Como sugere o próprio nome – “raízes”, em tradução livre do grego -, a Rhyzos Educação adota uma fórmula rizomática para desenvolver e investir em negócios e iniciativas de educação básica. Na prática, basta dizer que a empresa oferece consultoria e treinamento para professores e escolas, com base em oficinas e workshops pautados em conteúdos tecnológicos. A ideia é que, se compartilhados em um mesmo espaço, tais encontros potencializem e multipliquem o processo de aprendizagem.

Esse critério norteou o desenho da sede da Rhyzos, na capital paulista, assinada pelo Carolina Penna Arquitetos. O primeiro encontro entre escritório e cliente deu-se em um evento voltado à inovação no campo da educação, do qual Carolina Penna participou, convidada a falar sobre novas propostas de espaços educativos. A parceria estabelecida posteriormente recuperou então conceitos discutidos naquela primeira ocasião: “Nossa ideia foi criar um lugar bem dinâmico, aberto e integrado, onde as oficinas e workshops pudessem acontecer no espaço como um todo”, explica a arquiteta Carolina Penna.

Com 200 metros quadrados, o projeto implantado em um prédio no Campo Belo, bairro da região sul de São Paulo, resgata a linguagem industrial do edifício – efeito notado pelos fechamento em blocos de concreto e pela infraestrutura elétrica aparente. Essa foi a atmosfera definida no partido arquitetônico e que desenha, também, as novas divisórias envidraçadas das salas de apoio e o FabLab (oficina). Aparece, ainda, na especificação de tradicionais luminárias com fluorescentes junto ao teto preto: “Nós abraçamos essa simplicidade”, complementa Carolina.

Diante das limitações de um típico conjunto comercial, os “espaços de congregação” – tão valiosos no uso educacional, expressos geralmente em formato de pátios – ganharam tradução, na Rhyzos, em uma clareira circundada pelos ambientes de apoio, que a abraçam, conforme a conduta seguida pelo escritório: “Criamos uma grande área no miolo, o ‘core do projeto’, que é um saguão de encontros, junto às áreas secundárias que ‘orbitam’ o tal centro“.

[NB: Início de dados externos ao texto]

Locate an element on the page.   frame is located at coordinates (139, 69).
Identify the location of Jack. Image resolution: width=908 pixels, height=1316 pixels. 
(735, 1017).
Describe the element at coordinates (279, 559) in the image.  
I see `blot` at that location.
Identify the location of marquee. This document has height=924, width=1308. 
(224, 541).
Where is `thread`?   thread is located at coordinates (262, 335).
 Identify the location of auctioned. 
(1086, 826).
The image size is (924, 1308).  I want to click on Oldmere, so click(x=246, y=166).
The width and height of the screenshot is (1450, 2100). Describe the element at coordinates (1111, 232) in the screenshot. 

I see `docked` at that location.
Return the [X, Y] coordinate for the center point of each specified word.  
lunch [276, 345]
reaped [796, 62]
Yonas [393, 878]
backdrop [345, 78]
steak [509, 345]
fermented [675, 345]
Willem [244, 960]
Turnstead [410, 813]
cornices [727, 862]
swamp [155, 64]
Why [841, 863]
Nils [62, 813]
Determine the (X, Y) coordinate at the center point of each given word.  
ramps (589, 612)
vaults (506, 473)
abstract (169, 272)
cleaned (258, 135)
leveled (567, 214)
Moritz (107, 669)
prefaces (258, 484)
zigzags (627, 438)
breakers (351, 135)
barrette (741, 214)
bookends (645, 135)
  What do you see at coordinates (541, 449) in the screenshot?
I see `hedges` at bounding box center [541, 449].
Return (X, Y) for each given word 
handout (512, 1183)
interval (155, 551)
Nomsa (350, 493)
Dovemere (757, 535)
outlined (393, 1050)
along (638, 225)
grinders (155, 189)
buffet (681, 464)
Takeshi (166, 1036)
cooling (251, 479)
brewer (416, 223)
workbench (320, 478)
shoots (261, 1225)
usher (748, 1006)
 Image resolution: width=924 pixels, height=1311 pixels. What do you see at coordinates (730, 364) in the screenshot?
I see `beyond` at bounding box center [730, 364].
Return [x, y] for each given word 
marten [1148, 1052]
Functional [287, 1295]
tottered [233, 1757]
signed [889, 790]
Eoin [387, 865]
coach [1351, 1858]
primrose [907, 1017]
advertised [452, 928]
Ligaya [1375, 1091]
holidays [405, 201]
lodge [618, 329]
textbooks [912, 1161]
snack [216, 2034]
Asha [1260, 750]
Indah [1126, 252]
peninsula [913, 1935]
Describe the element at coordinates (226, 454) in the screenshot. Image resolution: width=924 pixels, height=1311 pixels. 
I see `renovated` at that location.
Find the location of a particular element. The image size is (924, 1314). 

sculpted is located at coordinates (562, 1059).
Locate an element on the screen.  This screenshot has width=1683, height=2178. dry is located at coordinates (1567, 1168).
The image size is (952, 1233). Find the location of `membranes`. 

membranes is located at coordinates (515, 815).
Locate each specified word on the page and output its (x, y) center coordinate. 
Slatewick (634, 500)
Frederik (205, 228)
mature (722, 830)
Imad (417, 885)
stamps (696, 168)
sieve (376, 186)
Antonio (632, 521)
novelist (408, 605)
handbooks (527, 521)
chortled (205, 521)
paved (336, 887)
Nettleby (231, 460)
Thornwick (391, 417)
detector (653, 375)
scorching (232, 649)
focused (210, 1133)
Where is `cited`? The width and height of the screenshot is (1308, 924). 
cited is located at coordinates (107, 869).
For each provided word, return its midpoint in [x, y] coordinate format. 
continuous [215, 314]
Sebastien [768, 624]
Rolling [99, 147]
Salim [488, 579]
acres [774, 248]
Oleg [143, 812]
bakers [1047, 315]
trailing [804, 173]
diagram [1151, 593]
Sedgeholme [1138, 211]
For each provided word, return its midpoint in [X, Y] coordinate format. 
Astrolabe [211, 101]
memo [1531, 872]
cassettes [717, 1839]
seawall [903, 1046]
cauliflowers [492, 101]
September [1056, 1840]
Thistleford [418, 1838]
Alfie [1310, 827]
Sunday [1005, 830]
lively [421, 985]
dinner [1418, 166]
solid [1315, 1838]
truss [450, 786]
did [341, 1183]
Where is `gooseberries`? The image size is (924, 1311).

Competia ainda desenvolver a planta em função do reaproveitamento de itens de mobiliário preexistentes, sobretudo estações de trabalho. Funcionando como elemento de ligação, a estante – maior peça de marcenaria, desenhada especialmente para o caso -, foi concebida também para auxiliar, no centro, a dividir visualmente o saguão principal da recepção.

Um outro diferencial veio da elaboração de peças – no plural, pois não somente a estante foi projetada, mas os aparatos para copa, por exemplo – por meio da plataforma Opendesk. Não foi o primeiro contato do Carolina Penna Arquitetos com a rede, porém, diante das premissas rizomáticas da Rhyzos, a equipe lançou mão desse método para a elaboração de marcenaria digital globalizada – e incluiu na sala de reuniões uma mesa gerada nesse sistema. Trata-se de uma ferramenta que concentra designers e produtores de mobiliário cadastrados pelo mundo, disponíveis para trabalhar sobre um catálogo adaptável às exigências do cliente, incluindo medidas e acabamentos.